» Reading passage
*****

Personal information
- Born: July 29, 1934 Springfield, Illinois, U.S.
- Died: February 19, 2019 (aged 84) Port St. Lucie, Florida, U.S.
- Listed height: 6 ft 5 in (1.96 m)
- Listed weight: 209 lb (95 kg)

Career information
- High school: Campion (Prairie du Chien, Wisconsin)
- College: Saint Louis (1951–1955)
- NBA draft: 1955: 3rd round, 20th overall pick
- Drafted by: Minneapolis Lakers
- Position: Forward

Career highlights
- Third-team All-American – AP (1955); 3× First-team All-MVC (1953–1955); 2× AAU All-American (1957, 1959); No. 24 jersey retired by Saint Louis Billikens;
- Stats at Basketball Reference

= Dick Boushka =

American basketball player (1934–2019)

Richard James Boushka (July 29, 1934 - February 19, 2019) was an American basketball player who competed in the 1956 Summer Olympics. Born in Springfield, Illinois, Boushka played collegiately at Saint Louis University. Boushka died on February 19, 2019.

== Sports career ==
Boushka won a gold medal with the 1956 U.S. Olympic team. Stationed at Kirtland Air Force Base, he won an AUA championship with the Air Force All Stars in 1957. He was a member of the American team in the 1959 Pan American Games and was a standout player for the Wichita (Kansas) Vickers of the AAU. Boushka eventually became the president of team sponsor Vickers Petroleum. Boushka was named to the Saint Louis Billikens All Century Team. He was on the team with other Saint Louis players such as Jordair Jett, Anthony Bonner, and Larry Hughes.

*****

» Entries shown
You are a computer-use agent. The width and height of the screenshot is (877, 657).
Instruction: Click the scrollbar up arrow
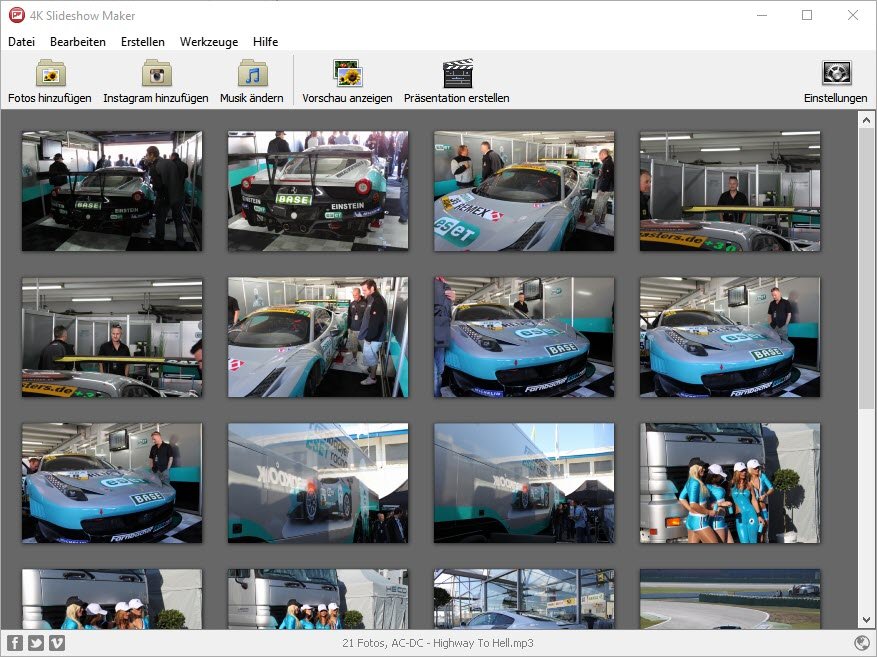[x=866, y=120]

*****

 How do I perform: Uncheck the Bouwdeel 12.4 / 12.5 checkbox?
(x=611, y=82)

*****

» Assigned task A
In the Dick Boushka text, which team drafted him in the 1955 NBA draft?
» Assigned task B
List the other Saint Louis players the Dick Boushka text names as fellow members of the Saint Louis Billikens All Century Team.

» Expected answer A
The Minneapolis Lakers

» Expected answer B
Jordair Jett, Anthony Bonner, Larry Hughes